When Mary Lee and I were first married, we'd moved to Madison, Wisconsin and had no idea what church to become a part of. We had no friends in the city when we moved there so we spent quite a bit of time looking for a church home. Visiting church after church, nothing drew us in. We didn't like this church because every sermon was a Gospel appeal; that church because people weren't warm to us; the third church seemed snooty; and so on.
Then, somehow or other, we got a hold of Life Together by Dietrich Bonhoeffer and everything changed. One of the many parts still burning in my heart now thirty-two years later--the roundhouse punch that got us to find a church and stay throughout our years in Madison--was the section of the first chapter where Bonhoeffer says "God hates visionary dreaming." It's a knife in the heart of souls who judge the church rather than loving her (I've put an excerpt on the next page). As Mary Lee and I read it aloud, we saw our pride and lack of gratitude and started to repent...
Since then, I've recommended Life Together more than any other book save The Book, God's Holy Word. Bonhoeffer's writing isn't always dependable, but this little book is worth its weight in gold.
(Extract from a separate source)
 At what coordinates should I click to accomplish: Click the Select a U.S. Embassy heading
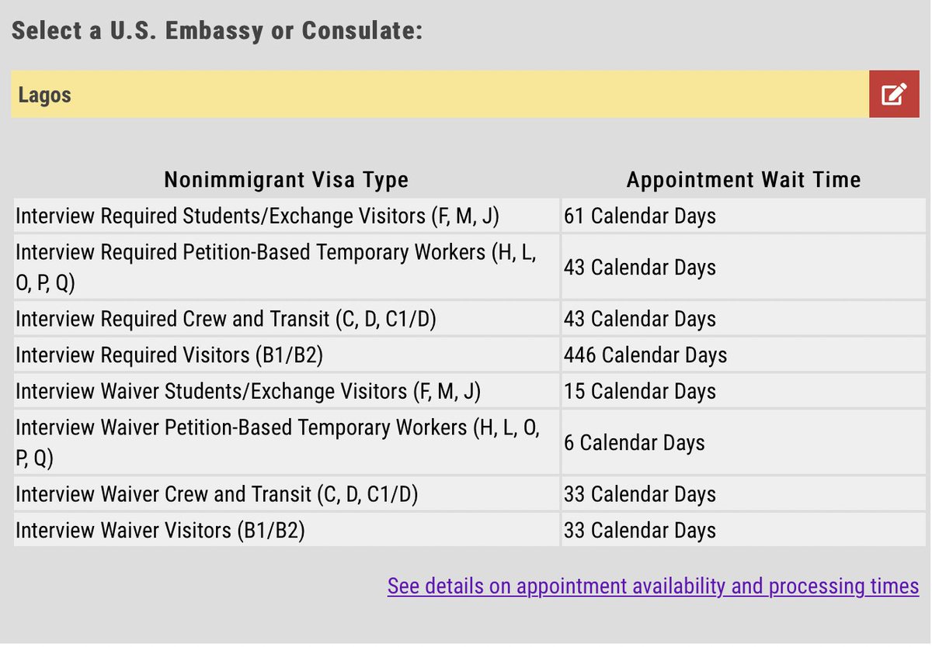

It was written out of the Confessing Church's struggle to remain faithful to the Lord during the Third Reich (specifically, a small underground seminary Bonhoeffer led in Finkenwalde). The sanctification of suffering oozes from its pages. There are several things that will raise your hackles. For instance, his recommendation of the Moravian tradition's a capella singing to discipline pride may not convince those trying to restore four part harmony to the church's worship.
But trust me: This book is gold. It's about one hundred pages--short enough to read in a couple hours--and it will do for the soul what is absolutely necessary if we're ever to get past the entrepreneurial parachurch bondage that saturates American Protestantism today. It will lead the hearts and minds of the people of God back to Zion, our Mother (the Apostle Paul), without which we cannot abide in God our Father (Cyprian) and outside of which there is normally no possibility of salvation (Calvin). Pastors, elders, and Titus 2 women, buy an extra copy; you'll always be loaning one out...
and you'll want to keep your own copy close at hand.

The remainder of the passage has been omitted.